If your crane moves in the wrong direction, there is something wrong with your transition function. Did you use a one-hot representation for the nominal action? A continuous representation would not work well. If it moves in the right direction, but then stops when it should keep going, you probably didn't normalize the intrinsic values to fall within a range your transition function could handle. You might want to wrap your transition function in a filter with Normalize and NomCat to handle these issues.

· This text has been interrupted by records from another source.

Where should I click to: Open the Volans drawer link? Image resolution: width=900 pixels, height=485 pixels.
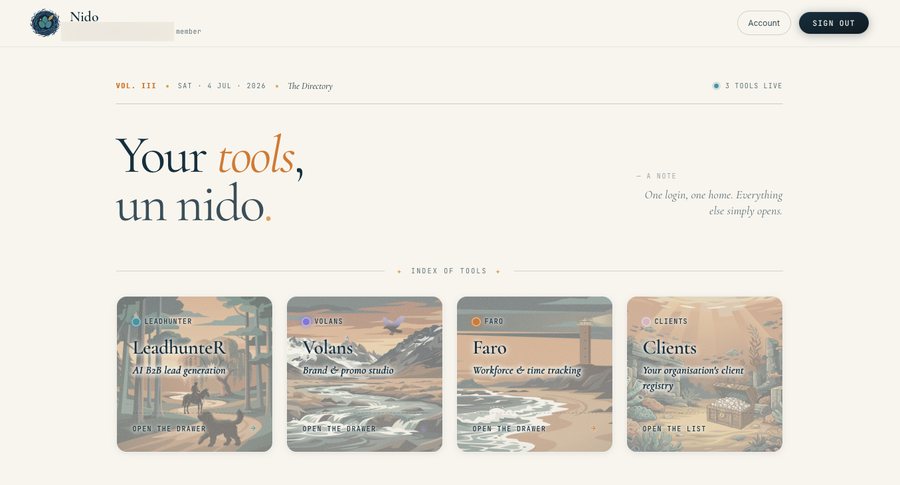(x=339, y=429)
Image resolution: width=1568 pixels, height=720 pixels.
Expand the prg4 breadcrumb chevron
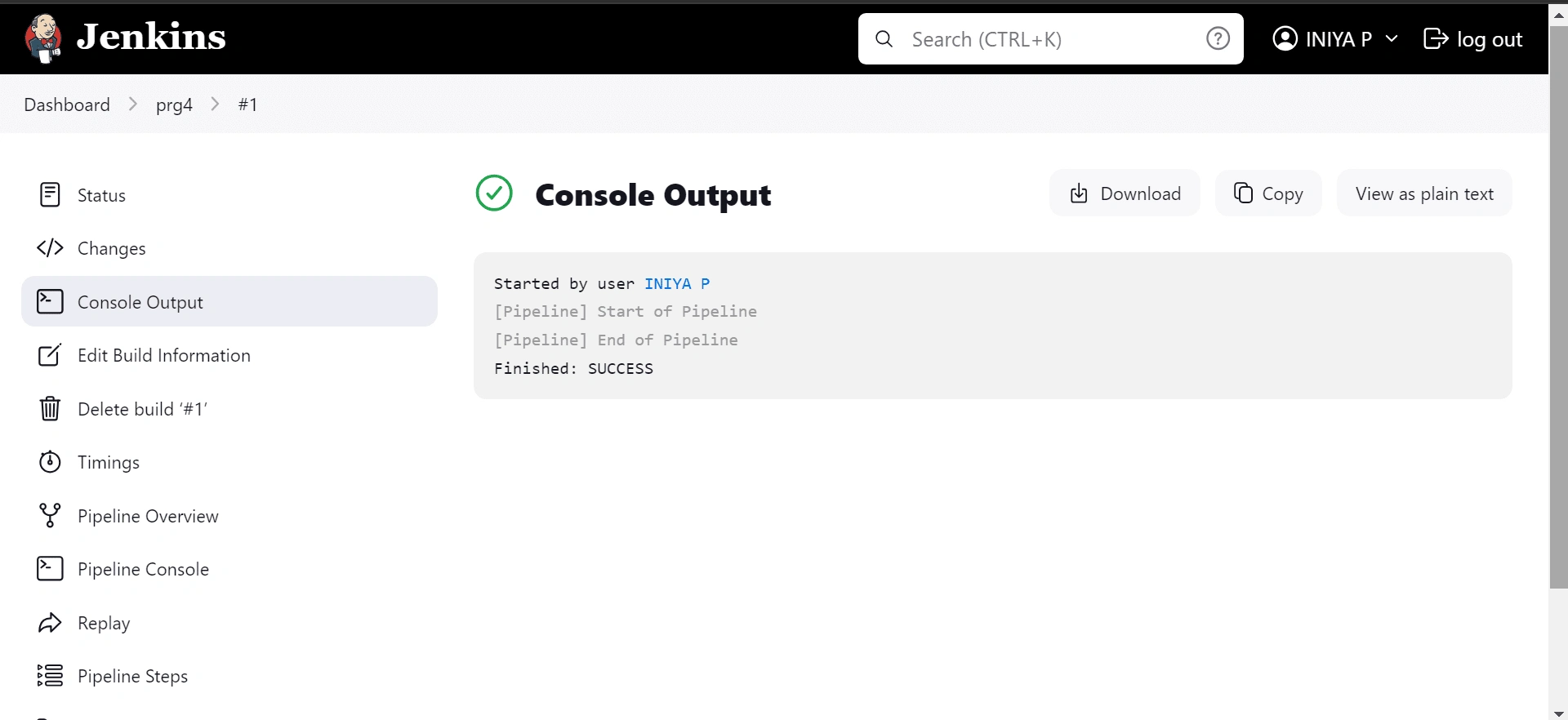pos(215,104)
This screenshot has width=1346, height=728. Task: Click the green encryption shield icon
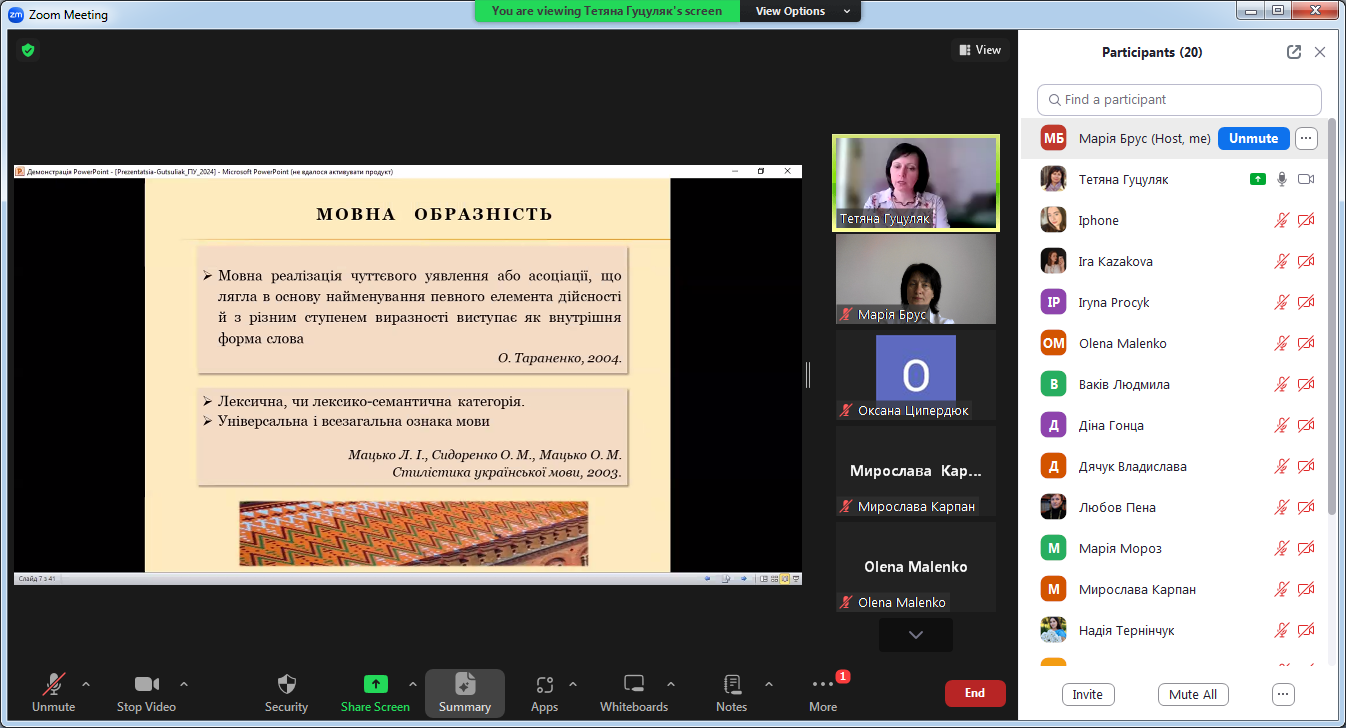28,49
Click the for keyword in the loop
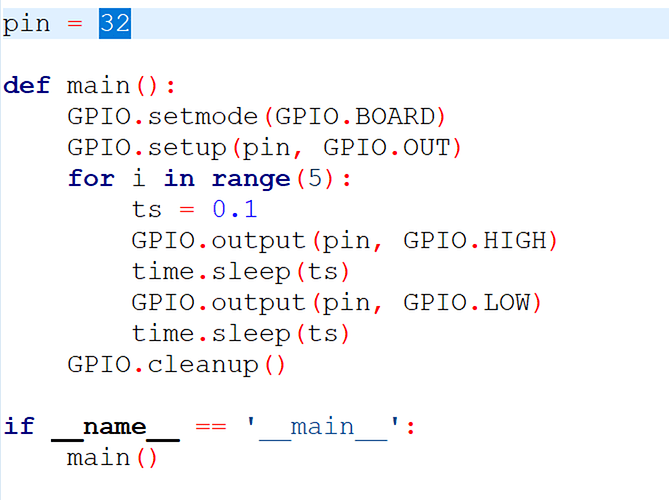This screenshot has height=500, width=669. coord(91,179)
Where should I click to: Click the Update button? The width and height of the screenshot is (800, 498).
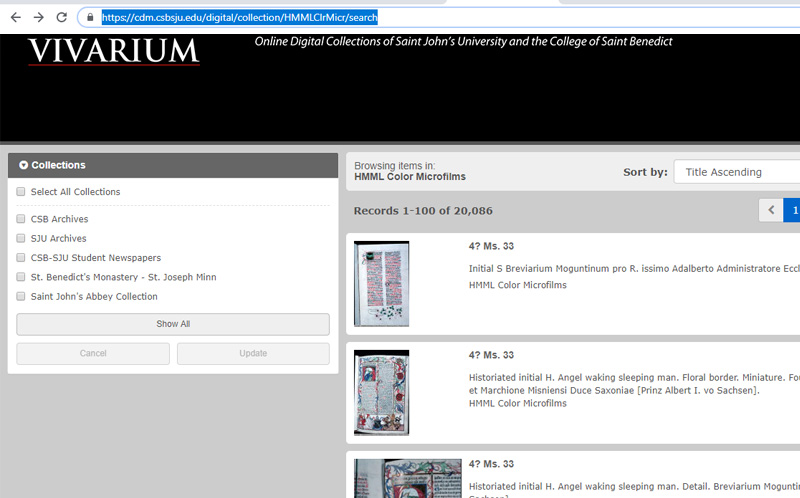tap(253, 353)
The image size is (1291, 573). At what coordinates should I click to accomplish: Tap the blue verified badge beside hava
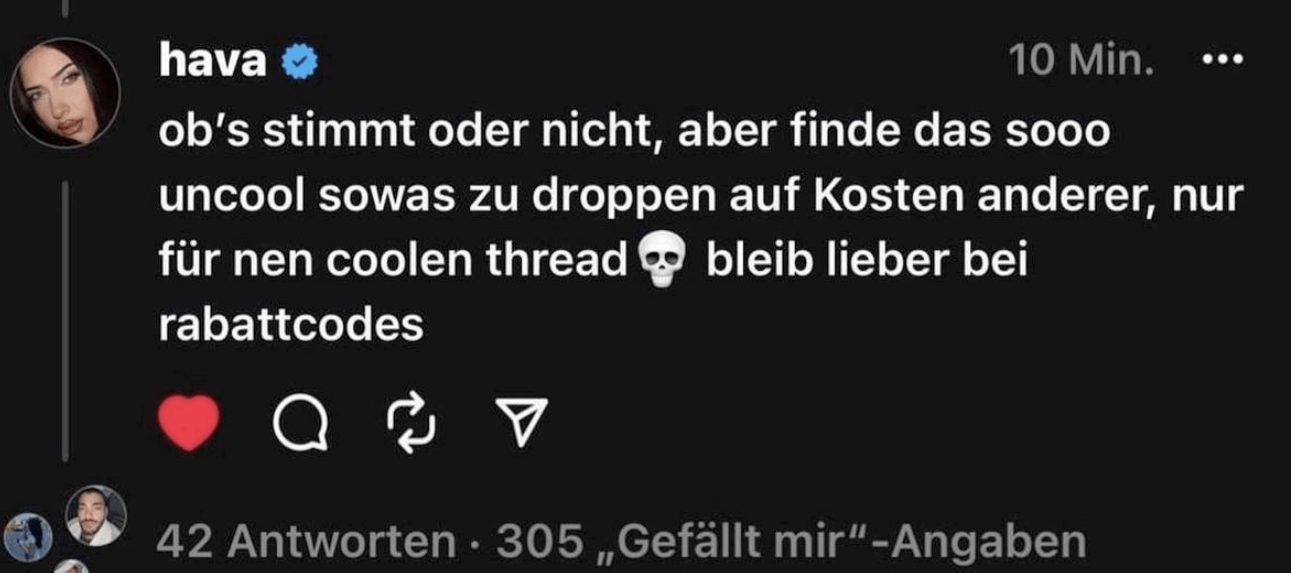click(x=297, y=63)
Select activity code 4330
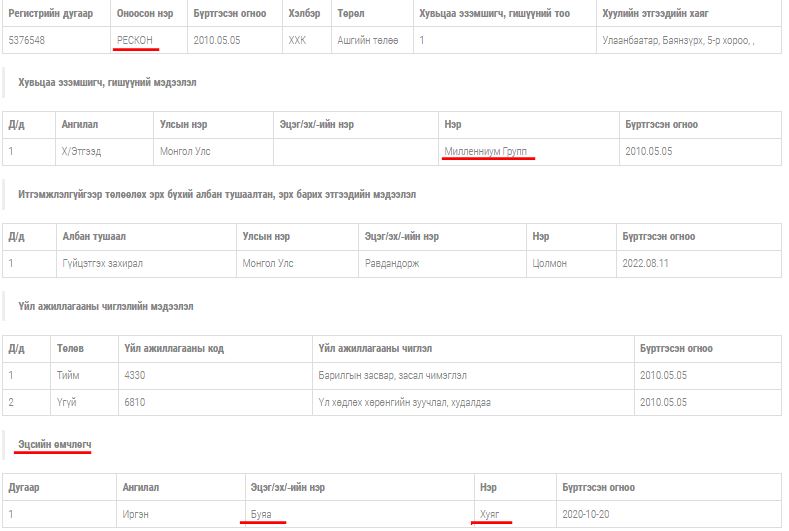Viewport: 789px width, 531px height. [x=135, y=375]
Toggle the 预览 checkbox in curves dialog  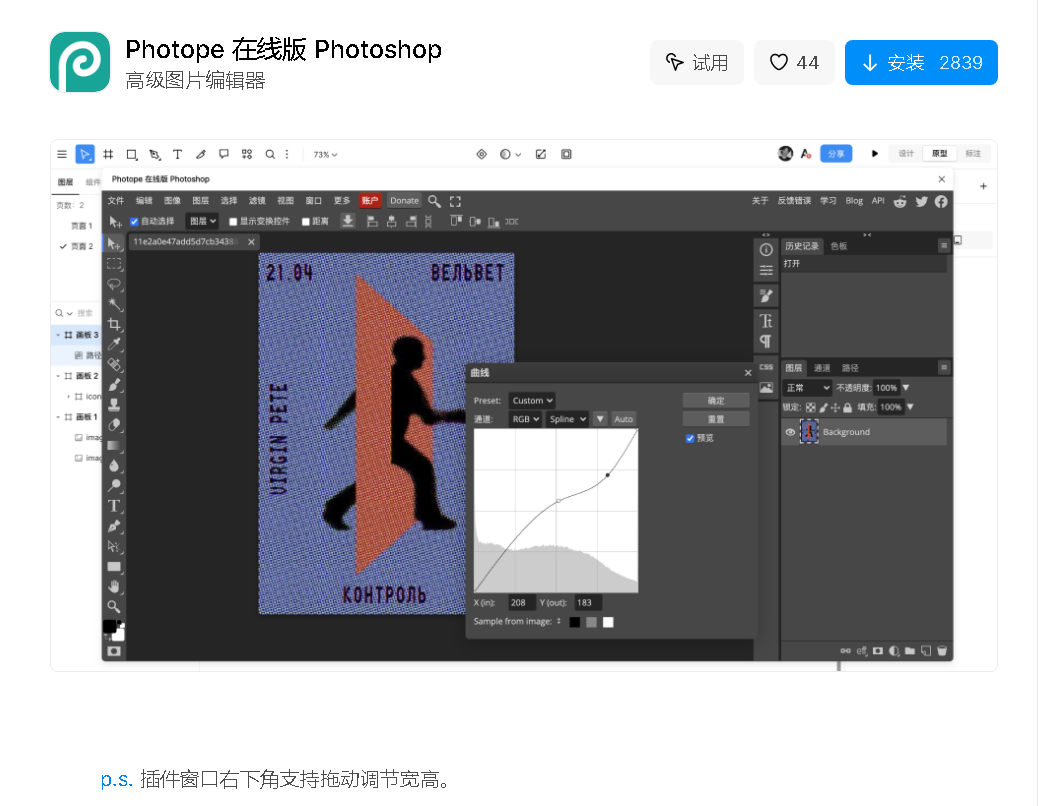[690, 438]
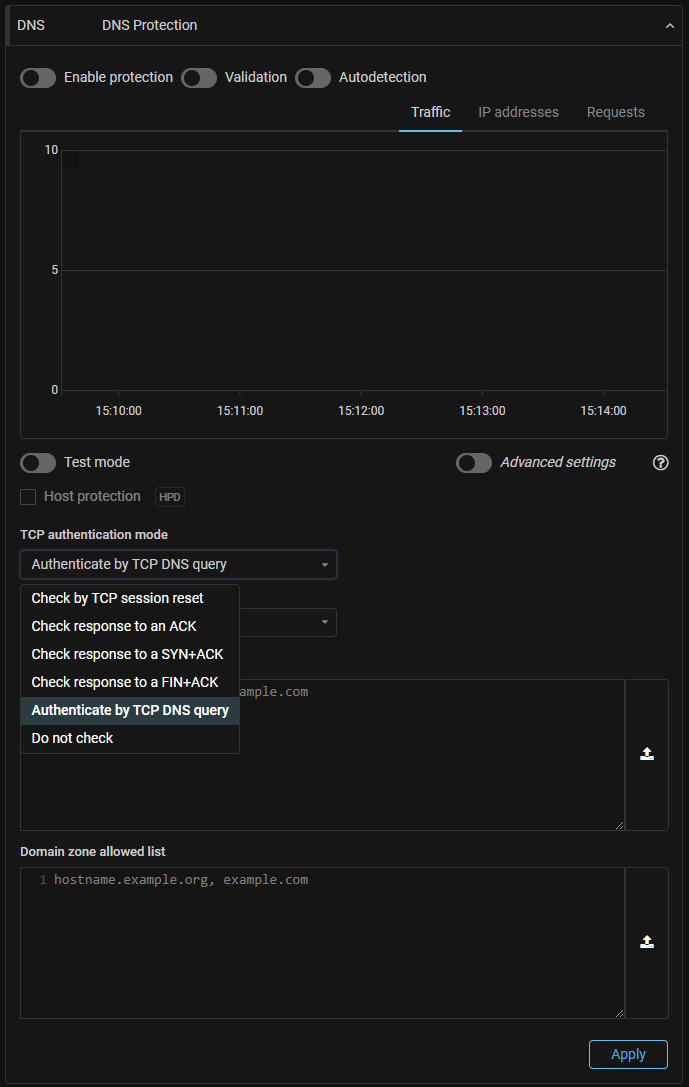Enable the Autodetection toggle
The image size is (689, 1087).
tap(313, 78)
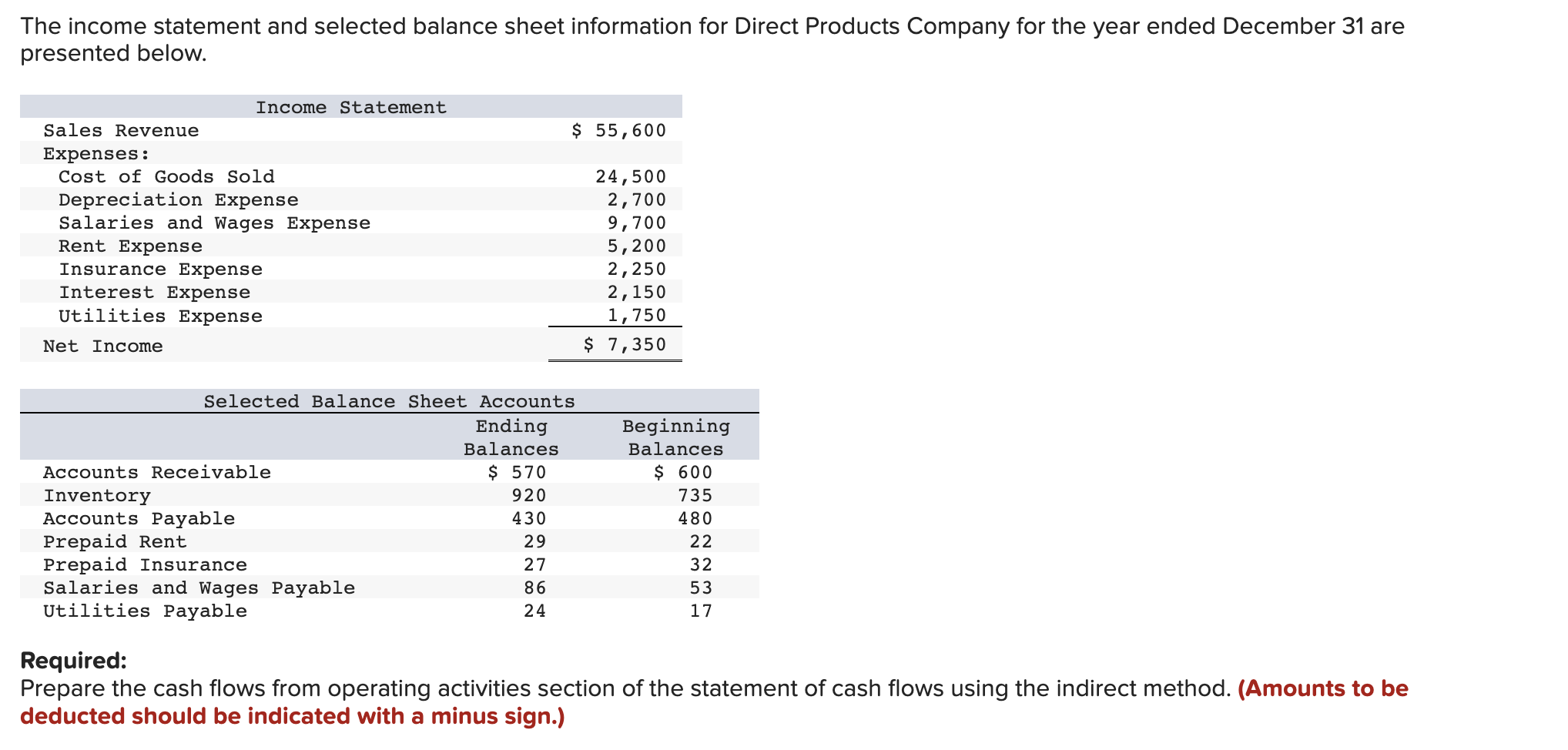1568x750 pixels.
Task: Click the Accounts Payable row label
Action: 139,518
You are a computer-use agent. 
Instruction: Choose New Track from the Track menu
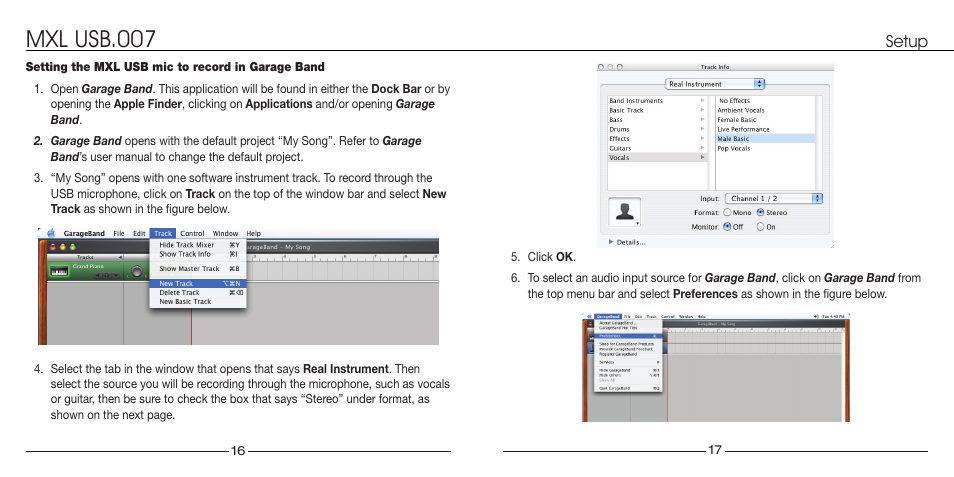(177, 284)
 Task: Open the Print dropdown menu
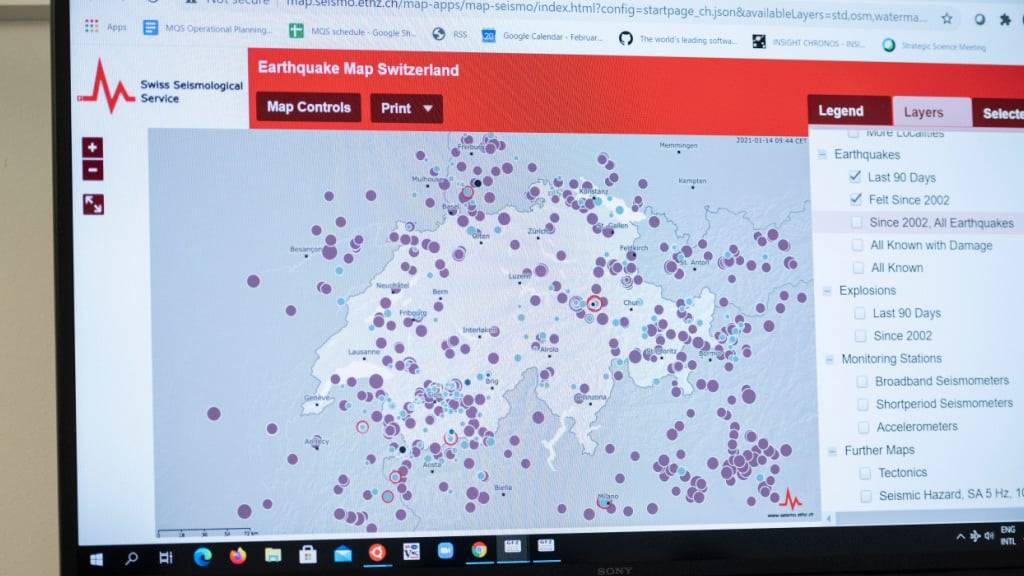(407, 108)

Java examples for working with images:

import java.awt.image.BufferedImage;
import java.io.File;
import javax.imageio.ImageIO;
import java.io.IOException;

// Load a image from a file
BufferedImage image = ImageIO.read(new File(inputFilePath));

// Make a new image
BufferedImage newimage = new BufferedImage(width,
	height, BufferedImage.TYPE_INT_ARGB);

// Read a pixel
Color c = new Color(image.getRGB(x, y));
int greenChannel = c.getGreen();

// Set a pixel (0xAARRGGBB)
image.setRGB(x, y, 0xff00ff00);

// Write the image to a PNG file
ImageIO.write(image, "png", new File(outputFilePath));

Here is a simple C++ program that writes a PNG image.

To help you debug step 3, here is some debug spew from my implementation. In order to enable deterministic results, I made the following adjustments:
- I initialized the weights in each layer with the values 0.007*r+0.003*c, where r and c are the row and column indexes.
- I initialized each element in the bias with 0.001*i, where i is the element index.
- I changed these lines:
```
t = rand.next(X.rows());
p = rand.next(width);
q = rand.next(height);
```
  to
```
t = i % 1000;
p = (i * 31) % 64;
q = (i * 19) % 48;
```
- I changed
```
for(int i = 0; i < 10000000; i++)
```
  to
```
for(int i = 0; i < 100; i++)
```
Unfortunately, these changes are sufficient to ruin the results. However, if you test that your numbers match mine, then undo these changes, you should expect it to work.

The nomcat and normalizer transforms depend on the meta-data to determine which attributes to transform. If you use these with your transition model, make sure that the data you use to train it contains valid meta-data. If you manually copy values from the original matrices, the meta-data may be lost. The copyBlock method, however, is designed to preserve the meta-data.